El máximo tribunal estadounidense resolvió, por seis votos contra tres, dejar sin efecto la imposición de gravámenes masivos a productos importados que habían sido establecidos con el objetivo de proteger la industria local y fomentar el empleo, en el marco de la estrategia comercial del expresidente republicano frente al déficit externo y la competencia con China.
Críticas a la desregulación y defensa del proteccionismo
Villarruel defendió la política arancelaria impulsada por Trump y sostuvo que la decisión judicial representa “un golpe a las políticas de producción y establecimiento de empresas en Estados Unidos”. En ese sentido, trazó un paralelo con la situación argentina.
“Sin empleo nacional y sin producción nacional no hay políticas reales de gobierno. Sin industria, se pasa a depender hasta en lo más mínimo de China, un país comunista. Para Trump primero está Estados Unidos, para mí, primero está la Argentina”, afirmó.
En una crítica indirecta a la orientación económica del Gobierno, la vicepresidenta cuestionó el proceso de desregulación y la flexibilización de importaciones. “La apertura total y libre de las importaciones solo favorece la dependencia de China y profundiza las emergencias económicas y sociales”, advirtió.

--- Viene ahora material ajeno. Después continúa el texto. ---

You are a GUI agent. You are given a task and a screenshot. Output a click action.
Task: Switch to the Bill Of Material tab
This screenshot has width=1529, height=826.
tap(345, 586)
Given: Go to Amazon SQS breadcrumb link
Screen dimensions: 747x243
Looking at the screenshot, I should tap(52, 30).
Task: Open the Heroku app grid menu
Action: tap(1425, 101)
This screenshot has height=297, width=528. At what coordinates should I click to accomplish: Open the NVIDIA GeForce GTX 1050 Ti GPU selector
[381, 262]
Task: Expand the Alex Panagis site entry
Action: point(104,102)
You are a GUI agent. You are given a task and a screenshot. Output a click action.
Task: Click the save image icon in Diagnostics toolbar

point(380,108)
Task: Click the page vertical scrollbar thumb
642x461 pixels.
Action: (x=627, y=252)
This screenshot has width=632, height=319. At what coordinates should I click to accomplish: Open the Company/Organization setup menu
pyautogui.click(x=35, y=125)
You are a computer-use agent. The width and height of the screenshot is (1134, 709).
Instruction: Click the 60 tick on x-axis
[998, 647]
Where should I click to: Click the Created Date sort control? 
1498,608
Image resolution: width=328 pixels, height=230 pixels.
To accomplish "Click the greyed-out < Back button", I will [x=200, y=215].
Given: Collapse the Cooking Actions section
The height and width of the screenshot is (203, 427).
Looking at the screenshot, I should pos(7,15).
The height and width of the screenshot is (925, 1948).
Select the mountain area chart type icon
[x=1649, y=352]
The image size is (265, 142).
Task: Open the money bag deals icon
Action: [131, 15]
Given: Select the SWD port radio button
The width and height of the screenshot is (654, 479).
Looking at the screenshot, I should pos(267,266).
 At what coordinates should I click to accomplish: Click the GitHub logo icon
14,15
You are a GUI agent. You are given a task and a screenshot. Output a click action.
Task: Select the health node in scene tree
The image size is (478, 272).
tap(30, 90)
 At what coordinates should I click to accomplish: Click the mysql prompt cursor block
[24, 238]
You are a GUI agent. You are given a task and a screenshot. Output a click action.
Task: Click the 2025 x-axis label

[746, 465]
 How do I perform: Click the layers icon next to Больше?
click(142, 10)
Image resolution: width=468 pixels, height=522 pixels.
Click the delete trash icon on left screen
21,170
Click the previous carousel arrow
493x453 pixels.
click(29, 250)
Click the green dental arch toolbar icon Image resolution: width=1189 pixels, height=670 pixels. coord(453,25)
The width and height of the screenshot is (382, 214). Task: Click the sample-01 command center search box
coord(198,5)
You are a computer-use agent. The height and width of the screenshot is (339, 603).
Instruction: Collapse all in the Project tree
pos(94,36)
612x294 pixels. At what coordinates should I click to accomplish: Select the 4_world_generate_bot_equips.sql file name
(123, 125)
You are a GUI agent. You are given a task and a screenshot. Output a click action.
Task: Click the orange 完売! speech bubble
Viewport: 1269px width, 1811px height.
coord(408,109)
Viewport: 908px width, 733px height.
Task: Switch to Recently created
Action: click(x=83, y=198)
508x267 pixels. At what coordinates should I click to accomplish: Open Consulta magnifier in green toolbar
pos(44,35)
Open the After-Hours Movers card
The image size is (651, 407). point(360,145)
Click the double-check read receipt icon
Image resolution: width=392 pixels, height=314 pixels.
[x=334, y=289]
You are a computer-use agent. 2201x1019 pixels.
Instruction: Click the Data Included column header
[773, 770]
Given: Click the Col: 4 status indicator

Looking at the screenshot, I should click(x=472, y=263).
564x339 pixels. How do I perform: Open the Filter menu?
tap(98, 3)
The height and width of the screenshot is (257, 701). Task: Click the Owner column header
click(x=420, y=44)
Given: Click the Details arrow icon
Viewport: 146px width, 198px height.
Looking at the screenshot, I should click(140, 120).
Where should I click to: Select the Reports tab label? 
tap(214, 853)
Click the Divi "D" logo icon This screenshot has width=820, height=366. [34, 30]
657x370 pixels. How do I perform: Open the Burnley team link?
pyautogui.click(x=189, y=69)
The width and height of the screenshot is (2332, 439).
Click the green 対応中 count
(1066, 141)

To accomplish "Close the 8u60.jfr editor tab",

Reconocida por una postura nacionalista que contrasta con la visión liberal del mandatario, Villarruel sostuvo que el país tiene “todo para ser una potencia mundial” y rechazó la idea de limitarse a un modelo basado exclusivamente en servicios. “Estamos hablando de nacionalismo o globalismo”, sentenció.
El contexto del cierre de FATE
Las declaraciones se producen días después del cierre de la fábrica de neumáticos FATE, propiedad del empresario Javier Madanes Quintanilla, que dejó sin empleo a más de 900 trabajadores en un contexto de caída del consumo y aumento de importaciones de cubiertas de origen chino.
La vicepresidenta había visitado la planta de Virreyes el año pasado, en el marco del Día Nacional de la Industria, donde fue recibida por el propio Madanes Quintanilla y recorrió las instalaciones. Según relató entonces en su cuenta de X, mantuvo conversaciones sobre la situación productiva de la compañía.
Durante esa visita también fue repudiada por trabajadores que exhibieron carteles de protesta. El secretario del Sindicato Único de Trabajadores del Neumático Argentino (SUTNA), Alejandro Crespo, le entregó un documento con reclamos en el que cuestionó tanto el modelo económico nacional como la presencia de la vicepresidenta en la planta en medio de despidos y tensiones laborales.
Las recientes declaraciones de Villarruel reavivan el debate interno dentro del oficialismo respecto al rumbo de la política comercial y su impacto en la industria local, en un escenario marcado por la recesión y la discusión sobre el equilibrio entre apertura económica y protección del empleo.